Similarly, by changing the source program to have test runs on the remaining instruction types not contained in the above test program, we found that they all work correctly. This assures that our designed model works as they are designed for. Note that due to page limitation, the remaining test run results are not shown, but they are available upon request.

### 4. Conclusion

In this simple model of machine architecture, we show the basic components of a computer and the constructions of each element. For learning purposes, we keep it simple enough for beginners to follow easily. Once they have the concepts and a good understanding of the basic operations, they can carry on to expand the functionalities necessary to handle the more complex computations. Furthermore, they can also customize the design to meet the needs of individual applications. If design couples with Field Programmable Gate Array (FPGA) co-design techniques [4, 5], it may become a viable means by which to perform complex calculations quicker than general purpose processors. Our approach and design make use of the fundamental concepts of digital logic. If custom-built instructions are used, we expect the customized system to out scale similar single- purpose computing platforms due to the use of a smaller instruction set and embedded processors. The model presented here is intended to be used for an introductory course of computer architecture. More complex features such as shared memory multiprocessors [6], parallel and pipelining processing [2, 3] can be added when the level of students advances.

## 5. Acknowledgement

We are grateful for the support of the SVSU professional development grant for the work of this paper and the student author would like to thank Dr. Lee for providing the resources and encouragements. Also, our gratitude goes to Ann Garcia for her efforts in preparing this manuscript.

#### References

[1] John P. Hayes, *Computer Architecture and Organization*, 1988, McGraw-Hill, Inc.

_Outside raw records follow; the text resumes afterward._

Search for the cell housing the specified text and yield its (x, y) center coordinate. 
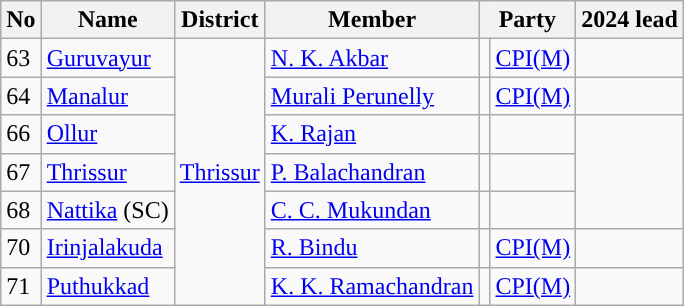
P. Balachandran (372, 172)
K. Rajan (372, 134)
64 (21, 96)
Guruvayur (108, 58)
District (220, 20)
67 (21, 172)
N. K. Akbar (372, 58)
70 (21, 248)
Member (372, 20)
66 (21, 134)
No (21, 20)
C. C. Mukundan (372, 210)
Irinjalakuda (108, 248)
Name (108, 20)
63 (21, 58)
R. Bindu (372, 248)
2024 lead (630, 20)
Ollur (108, 134)
Manalur (108, 96)
71 (21, 286)
K. K. Ramachandran (372, 286)
Murali Perunelly (372, 96)
Party (528, 20)
Nattika (SC) (108, 210)
Puthukkad (108, 286)
68 (21, 210)
Output the (x, y) coordinate of the center of the cell containing the given text.  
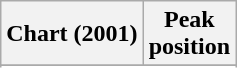
Chart (2001) (72, 34)
Peakposition (189, 34)
Pinpoint the cell where the given text exists, returning its (x, y) midpoint coordinate. 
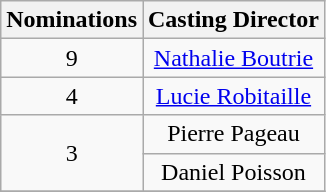
Daniel Poisson (233, 172)
Nominations (72, 20)
4 (72, 96)
Casting Director (233, 20)
Lucie Robitaille (233, 96)
3 (72, 153)
Nathalie Boutrie (233, 58)
9 (72, 58)
Pierre Pageau (233, 134)
Determine the (x, y) coordinate at the center of the cell enclosing the given text.  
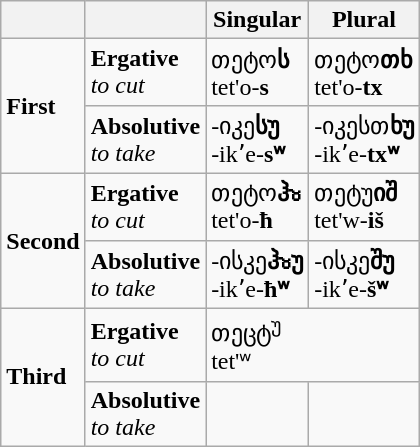
-ისკეჰჾუ-ikʼe-ħʷ (258, 274)
თეტოთხtet'o-tx (364, 72)
თეტოჰჾtet'o-ħ (258, 206)
-იკესუ-ikʼe-sʷ (258, 139)
თეტუიშtet'w-iš (364, 206)
-იკესთხუ-ikʼe-txʷ (364, 139)
First (43, 106)
Third (43, 377)
Second (43, 240)
თეტოსtet'o-s (258, 72)
Singular (258, 20)
თეცტუtet'ʷ (313, 344)
Plural (364, 20)
-ისკეშუ-ikʼe-šʷ (364, 274)
Detect which cell encompasses the target text, then output its (x, y) center coordinate. 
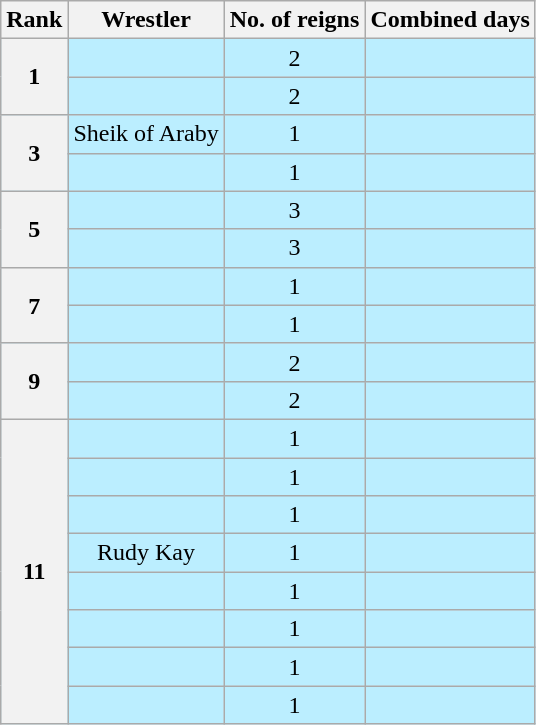
Sheik of Araby (146, 134)
5 (34, 229)
Rudy Kay (146, 553)
No. of reigns (294, 20)
Rank (34, 20)
Wrestler (146, 20)
9 (34, 381)
Combined days (450, 20)
7 (34, 305)
11 (34, 571)
Scan for the cell matching the given text and deliver its [X, Y] coordinate at center. 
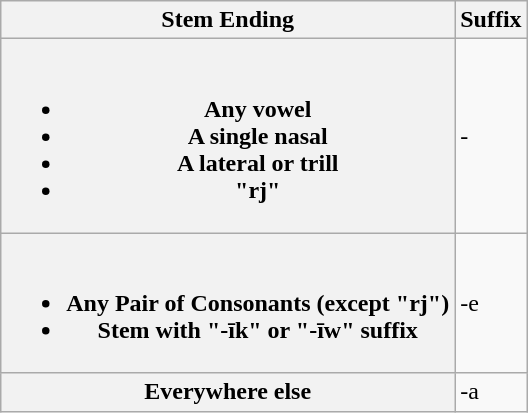
-e [491, 303]
Everywhere else [228, 392]
- [491, 136]
Stem Ending [228, 20]
Any vowelA single nasalA lateral or trill"rj" [228, 136]
Suffix [491, 20]
Any Pair of Consonants (except "rj")Stem with "-īk" or "-īw" suffix [228, 303]
-a [491, 392]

[2] Kai Hwang and Faye A. Briggs, *Computer Architecture and Parallel Processing*, 1984, McGraw-Hill, Inc.

[3] Richard Y. Kain, *Advanced Computer Architecture: A Systems Design Approach*, 1996, Prentice- Hall, Inc

[4] Tai-Chi Lee and Patrick Robinson, *A FPGA-Based Designed for an Image Compressor*, International Journal of Pure and Applied Math, Academic Publications, Volume 33 No.1 2006, pp 63-67.

[5] Tai-Chi Lee, Mark White, Michael Gubody, Allison Nicol, Christpher Plachta, Jeremy Strawn, and Cori Thompson, *Building An FPGA-Based Computing Platform*, The Proceedings of The 2012 International Conference on Frontiers in Education: Computer Science & Computer Engineering, pp 522-527, July 16-19, 2012, Las Vegas, NV.

[6] Julia Lobur and Linda Null, *The Essentials of Computer Organization and Architecture*, 3<sup>rd</sup> Edition, 2012, Jones & Bartlett Learning, LLC.

[7] William Stallings, *Computer Organization and Architecture: Designing for Performance*, 9<sup>th</sup> edition, 2013, Person Education., Publishing as Prentice Hall.